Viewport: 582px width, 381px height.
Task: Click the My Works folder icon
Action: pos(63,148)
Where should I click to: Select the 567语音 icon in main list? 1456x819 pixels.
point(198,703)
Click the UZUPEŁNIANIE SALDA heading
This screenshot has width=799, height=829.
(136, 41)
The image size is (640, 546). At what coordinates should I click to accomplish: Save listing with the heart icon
...
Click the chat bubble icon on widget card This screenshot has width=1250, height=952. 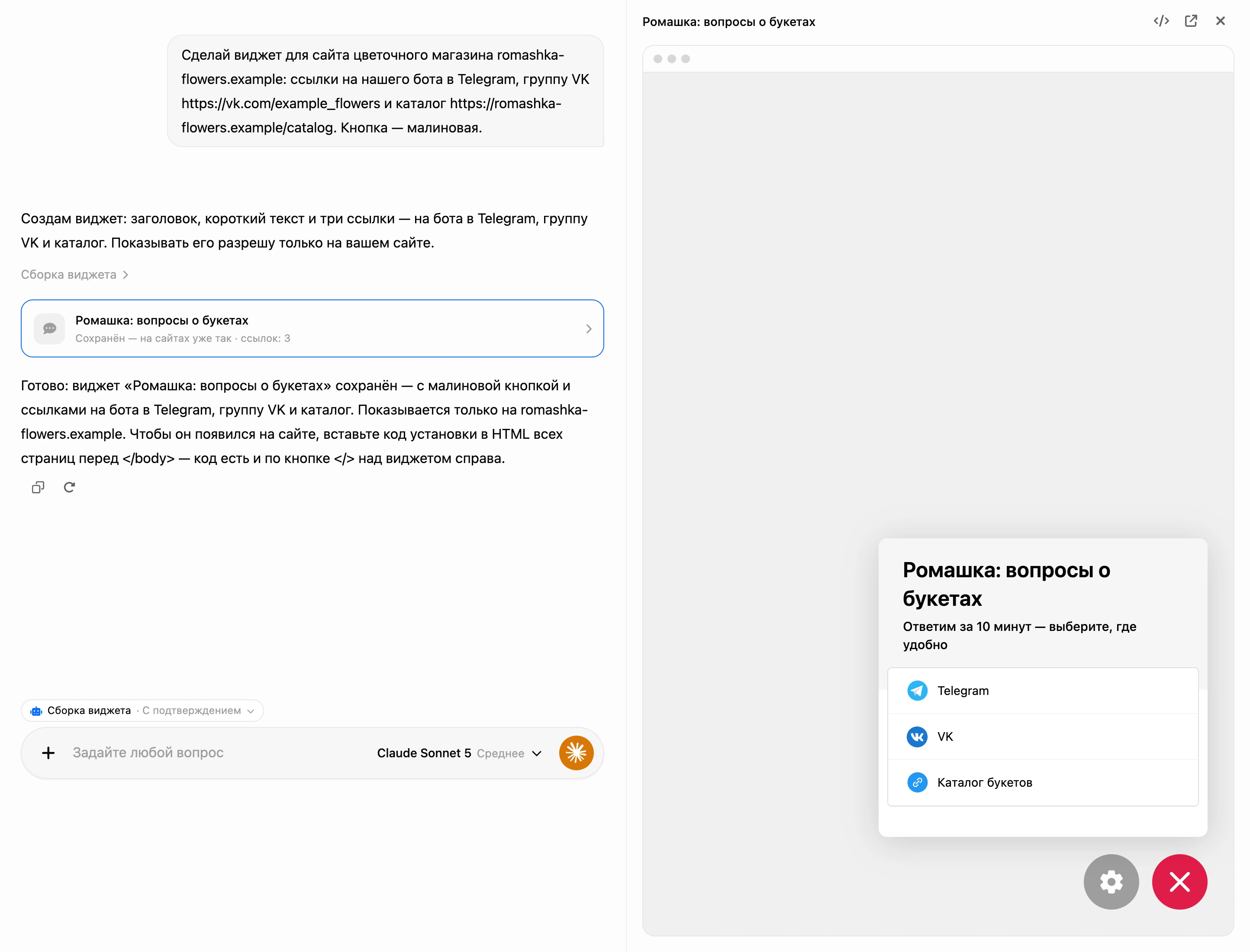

PROBLEM:
Copy the rows above word for word, starting at the row containing "Viewport: 582px width, 381px height." and ending at the row containing "The image size", both included.

ANSWER TO THIS EXERCISE:
Viewport: 582px width, 381px height.
Task: Click the My Works folder icon
Action: pos(63,148)
Where should I click to: Select the 567语音 icon in main list? 1456x819 pixels.
point(198,703)
Click the UZUPEŁNIANIE SALDA heading
This screenshot has width=799, height=829.
(136, 41)
The image size is (640, 546). At what coordinates should I click to accomplish: Save listing with the heart icon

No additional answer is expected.